Destaques – Anuidade da OAB

O Tribunal Regional Federal (TRF) da 1ª Região entendeu que o exercício do cargo de advogado da União tem atribuições inerentes à advocacia, submetendo-se, portanto, à norma regulamentadora da profissão – a Lei nº 8.906, de 1994, que dispõe sobre o Estatuto da Advocacia e a Ordem dos Advogados do Brasil (OAB). A decisão foi dada em recurso da OAB contra sentença da 10ª Vara da Seção Judiciária da Bahia que isentou um advogado da União da inscrição no órgão e do pagamento de anuidades. Em seu voto, o relator, juiz federal convocado Antonio Claudio Macedo da Silva, destacou que, "nos termos da Lei Complementar nº 73, de 1993, para a investidura no cargo de advogado da União, exigem-se dois anos de prática forense, e a OAB tem representante na banca examinadora para ingresso da carreira". Então, acrescentou, "o exercício do referido cargo tem atribuições inerentes à advocacia; portanto, submete-se à norma regulamentadora da profissão". O magistrado ainda afirmou que, conforme o disposto no artigo 46 da Lei nº 8.906, de 1994, a OAB tem competência para fixar e cobrar, sem quaisquer distinções entre advogados inscritos, as anuidades, preços de serviços, bem como aplicar multas. "Inexiste fundamento legal que desobrigue do pagamento de anuidades os advogados da União inscritos na OAB", disse o relator.

Danos morais

O Tribunal Superior do Trabalho (TST) absolveu o Banco do Brasil (BB) de ter que pagar R$ 40 mil em danos morais para um ex-gerente pela conduta ofensiva dos advogados da instituição no curso de ação trabalhista em que foi testemunha. Eles teriam usado palavras de baixo calão para ofendê-lo na frente de desembargadores do Tribunal Regional do Trabalho (TRT) da Bahia. O ex-empregado alega no processo ter sofrido diversas acusações em juízo da equipe de advogados da instituição financeira, como "testemunha de aluguel" e estelionatário, durante audiência em que fora convocado para ser testemunha de um colega.
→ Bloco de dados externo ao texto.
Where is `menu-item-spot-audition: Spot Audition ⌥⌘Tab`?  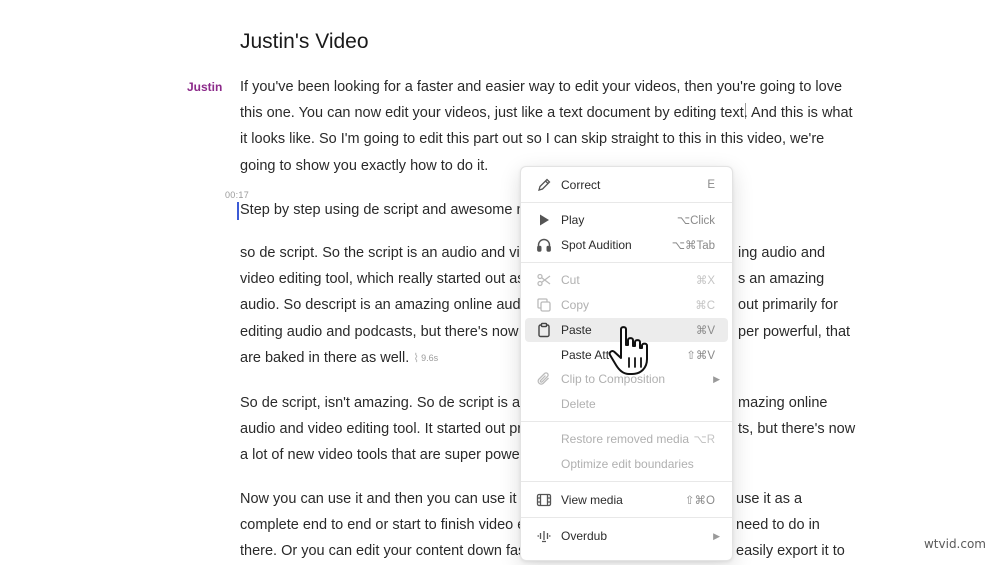 menu-item-spot-audition: Spot Audition ⌥⌘Tab is located at coordinates (626, 245). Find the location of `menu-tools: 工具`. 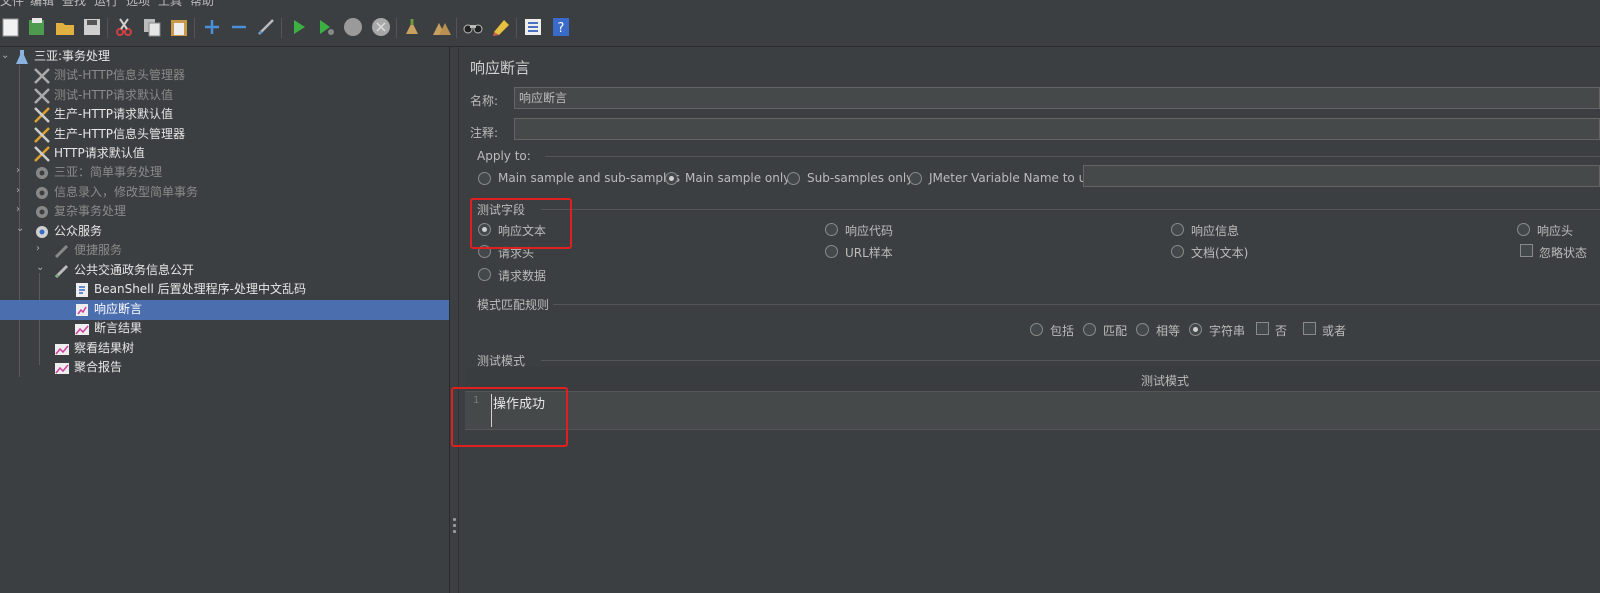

Ainda segundo ele, os advogados teriam forjado documentos falsos em outro processo e feito alegações mentirosas que ofenderiam a sua honra, sem comprovação do alegado, inclusive lhe imputando crimes. Para a 6ª Vara do Trabalho de Salvador, que condenou o BB a pagar R$ 40 mil de indenização ao ex-gerente, ficou claro o abuso da instituição por meio de seus advogados. A condenação foi mantida pelo TRT. Porém, no TST, o relator, desembargador convocado Breno Medeiros, considerou que a atuação de advogado em processo judicial é pautada pela isenção técnica e independência profissional, de modo que a parte não pode ser responsabilizada por ofensas efetuadas pelo patrono.

Erro em diagnóstico

A 11ª Vara Cível de Belo Horizonte condenou uma médica a pagar indenização por danos morais no valor de R$ 10 mil a uma criança de nove anos e sua mãe. Ela errou o diagnóstico quando a menor, em caráter de urgência, deu entrada no Hospital Odilon Behrens. A criança foi internada em 14 de março de 2013, com forte dor abdominal do lado inferior direito, náuseas e vômitos. A médica que a atendeu disse que as dores eram provocadas por gases. Ela solicitou que a paciente fosse submetida a lavagem intestinal, prescreveu medicação e alguns exercícios para expulsão dos gases e liberou a menina. No dia seguinte, porém, com o agravamento das dores e o surgimento de febre, a criança voltou ao hospital. Lá, ela foi atendida por outra profissional, que identificou os sintomas de apendicite aguda e a necessidade imediata de intervenção cirúrgica. Após o procedimento, a criança ainda ficou internada por 11 dias.